### Task requirements
Rewrite the entries as a two-column CSV with the columns "prompt" and "answer", starting at the entry containing "Task: Expand the iPhoneから読み込む submenu" and ending with the last entry. Put each entry's text and its answer in one quoted field apiece, with line breaks turned into spaces.

# start of Records

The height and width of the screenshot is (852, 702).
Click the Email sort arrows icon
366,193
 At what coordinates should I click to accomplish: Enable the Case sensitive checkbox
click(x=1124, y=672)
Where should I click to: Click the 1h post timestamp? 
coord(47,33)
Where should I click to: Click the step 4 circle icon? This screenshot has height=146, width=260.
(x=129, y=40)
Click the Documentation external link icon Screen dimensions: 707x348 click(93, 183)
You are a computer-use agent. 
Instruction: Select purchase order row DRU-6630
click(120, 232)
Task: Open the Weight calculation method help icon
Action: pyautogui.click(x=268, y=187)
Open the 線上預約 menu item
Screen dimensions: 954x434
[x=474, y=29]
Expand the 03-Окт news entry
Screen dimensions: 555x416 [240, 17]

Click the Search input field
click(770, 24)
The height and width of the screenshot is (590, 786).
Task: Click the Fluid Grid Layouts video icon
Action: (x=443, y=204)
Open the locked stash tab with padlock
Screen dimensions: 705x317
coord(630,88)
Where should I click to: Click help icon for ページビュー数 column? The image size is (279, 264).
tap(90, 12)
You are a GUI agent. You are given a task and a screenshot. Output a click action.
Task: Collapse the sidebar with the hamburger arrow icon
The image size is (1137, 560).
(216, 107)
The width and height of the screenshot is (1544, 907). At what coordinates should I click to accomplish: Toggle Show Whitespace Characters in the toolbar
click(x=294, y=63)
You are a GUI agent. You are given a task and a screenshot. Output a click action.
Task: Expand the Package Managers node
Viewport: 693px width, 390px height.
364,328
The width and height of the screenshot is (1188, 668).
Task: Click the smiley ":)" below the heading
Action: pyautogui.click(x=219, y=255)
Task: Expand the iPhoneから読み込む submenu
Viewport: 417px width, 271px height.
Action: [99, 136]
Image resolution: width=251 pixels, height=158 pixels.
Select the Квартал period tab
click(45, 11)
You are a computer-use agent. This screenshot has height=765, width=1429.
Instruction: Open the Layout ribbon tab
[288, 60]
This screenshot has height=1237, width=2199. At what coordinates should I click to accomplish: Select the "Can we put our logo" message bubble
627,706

# end of Records

### Result below
prompt,answer
"Task: Expand the iPhoneから読み込む submenu Viewport: 417px width, 271px height.","Action: [99, 136]"
"Image resolution: width=251 pixels, height=158 pixels. Select the Квартал period tab","click(45, 11)"
"You are a computer-use agent. This screenshot has height=765, width=1429. Instruction: Open the Layout ribbon tab","[288, 60]"
"This screenshot has height=1237, width=2199. At what coordinates should I click to accomplish: Select the ""Can we put our logo"" message bubble","627,706"